In April 2013, a patent attorney filed a response to an office action on behalf of a client. Unlike the typical response, this response was so degrading and humiliating that it was first posted to Public PAIR, then removed from Public PAIR, then posted again briefly before being ultimately removed forever.

The patent attorney (who for purposes of this article will remain nameless) filed a response that read, in part:

“Are you drunk? No, seriously… are you drinking scotch and whiskey with a side of crack cocaine while you ‘examine’ patent applications? (Heavy emphasis on the quotes.) Do you just mail merge
rejection letters from your home? Is that what taxpayers are getting in exchange for your services?

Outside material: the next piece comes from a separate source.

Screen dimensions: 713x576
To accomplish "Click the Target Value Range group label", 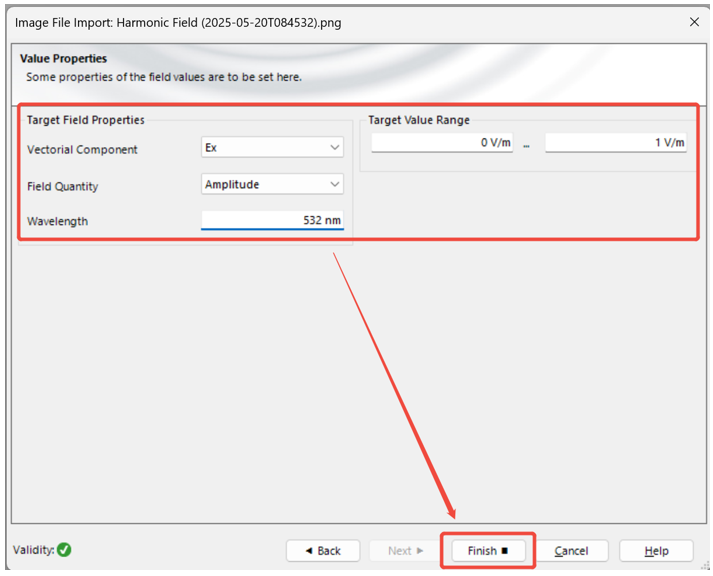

Have you even read the patent application? I’m curious. Because you either haven’t read the patent application or are… (I don’t want to say the ‘R’ word) ‘Special.’

“Numerous examples abound in terms of this particular Examiner not following the law. Clearly, the combination of references would render the final product to be inoperable for its intended use.
However, for this Special Needs Examiner, logic just doesn’t cut it. It is manifestly clear that this Examiner has a huge financial incentive to reject patent applications so he gets a nice Christmas bonus at the end of the year. When in doubt, reject right?

“Since when did the USPTO become a post World War II jobs program? What’s the point of hiring 2,000 additional examiners when 2,000 rubber stamps would suffice just fine? So, tell me
something Corky…what would it take for a patent application to be approved? Do we have to write patent applications in crayon? Does a patent application have to come with some sort of pop-up
book? Do you have to be a family member or some big law firm who incentivizes you with some other special deal? What does it take Corky?”

Despite being offensive, politically incorrect and hardly calculated to lead to a Notice of Allowance, this inappropriate reaction may strike a nerve with some patent practitioners, inventors and
patent applicants who wonder why patents are not issued when they ought to be. Still, we should all be able to agree that this is not the way to handle even the most recalcitrant patent examiner.
Professional decorum must be maintained at all times.

The nameless patent attorney was suspended. This was not the first time this patent attorney had pulled a stunt like this. Administrative Law Judge Alexander Fernandez took a very dim view of these antics, finding that the remarks were not only offensive to patent examiners but disrespectful of those with mental disabilities.